[start Material to process]

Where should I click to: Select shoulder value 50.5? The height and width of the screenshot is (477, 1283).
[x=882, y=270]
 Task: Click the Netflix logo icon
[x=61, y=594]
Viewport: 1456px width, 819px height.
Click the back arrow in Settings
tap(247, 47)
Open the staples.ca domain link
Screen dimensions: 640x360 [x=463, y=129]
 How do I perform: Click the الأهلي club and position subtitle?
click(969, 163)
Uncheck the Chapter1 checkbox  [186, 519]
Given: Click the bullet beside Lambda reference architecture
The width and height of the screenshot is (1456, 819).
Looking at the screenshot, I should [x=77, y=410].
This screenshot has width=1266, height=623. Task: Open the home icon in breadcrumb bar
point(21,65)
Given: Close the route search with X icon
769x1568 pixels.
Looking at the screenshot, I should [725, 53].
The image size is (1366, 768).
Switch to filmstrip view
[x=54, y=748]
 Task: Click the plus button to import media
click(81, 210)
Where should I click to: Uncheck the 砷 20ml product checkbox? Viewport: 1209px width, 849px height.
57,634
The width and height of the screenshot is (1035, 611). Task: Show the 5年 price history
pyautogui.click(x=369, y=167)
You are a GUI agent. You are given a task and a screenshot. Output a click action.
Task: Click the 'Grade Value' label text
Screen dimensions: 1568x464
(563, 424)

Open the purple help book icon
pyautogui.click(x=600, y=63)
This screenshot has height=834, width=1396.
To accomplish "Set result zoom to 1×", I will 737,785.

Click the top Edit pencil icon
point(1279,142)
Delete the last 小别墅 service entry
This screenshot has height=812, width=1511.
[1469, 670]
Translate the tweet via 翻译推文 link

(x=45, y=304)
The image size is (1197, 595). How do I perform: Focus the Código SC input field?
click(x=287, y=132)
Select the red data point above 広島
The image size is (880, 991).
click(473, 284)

[end Material to process]

### Short problem
Retype the listing above line for line, with no changes.

### Answer
Where should I click to: Select shoulder value 50.5? The height and width of the screenshot is (477, 1283).
[x=882, y=270]
 Task: Click the Netflix logo icon
[x=61, y=594]
Viewport: 1456px width, 819px height.
Click the back arrow in Settings
tap(247, 47)
Open the staples.ca domain link
Screen dimensions: 640x360 [x=463, y=129]
 How do I perform: Click the الأهلي club and position subtitle?
click(969, 163)
Uncheck the Chapter1 checkbox  [186, 519]
Given: Click the bullet beside Lambda reference architecture
The width and height of the screenshot is (1456, 819).
Looking at the screenshot, I should [x=77, y=410].
This screenshot has width=1266, height=623. Task: Open the home icon in breadcrumb bar
point(21,65)
Given: Close the route search with X icon
769x1568 pixels.
Looking at the screenshot, I should [725, 53].
The image size is (1366, 768).
Switch to filmstrip view
[x=54, y=748]
 Task: Click the plus button to import media
click(81, 210)
Where should I click to: Uncheck the 砷 20ml product checkbox? Viewport: 1209px width, 849px height.
57,634
The width and height of the screenshot is (1035, 611). Task: Show the 5年 price history
pyautogui.click(x=369, y=167)
You are a GUI agent. You are given a task and a screenshot. Output a click action.
Task: Click the 'Grade Value' label text
Screen dimensions: 1568x464
(563, 424)

Open the purple help book icon
pyautogui.click(x=600, y=63)
This screenshot has height=834, width=1396.
To accomplish "Set result zoom to 1×", I will 737,785.

Click the top Edit pencil icon
point(1279,142)
Delete the last 小别墅 service entry
This screenshot has height=812, width=1511.
[1469, 670]
Translate the tweet via 翻译推文 link

(x=45, y=304)
The image size is (1197, 595). How do I perform: Focus the Código SC input field?
click(x=287, y=132)
Select the red data point above 広島
The image size is (880, 991).
click(473, 284)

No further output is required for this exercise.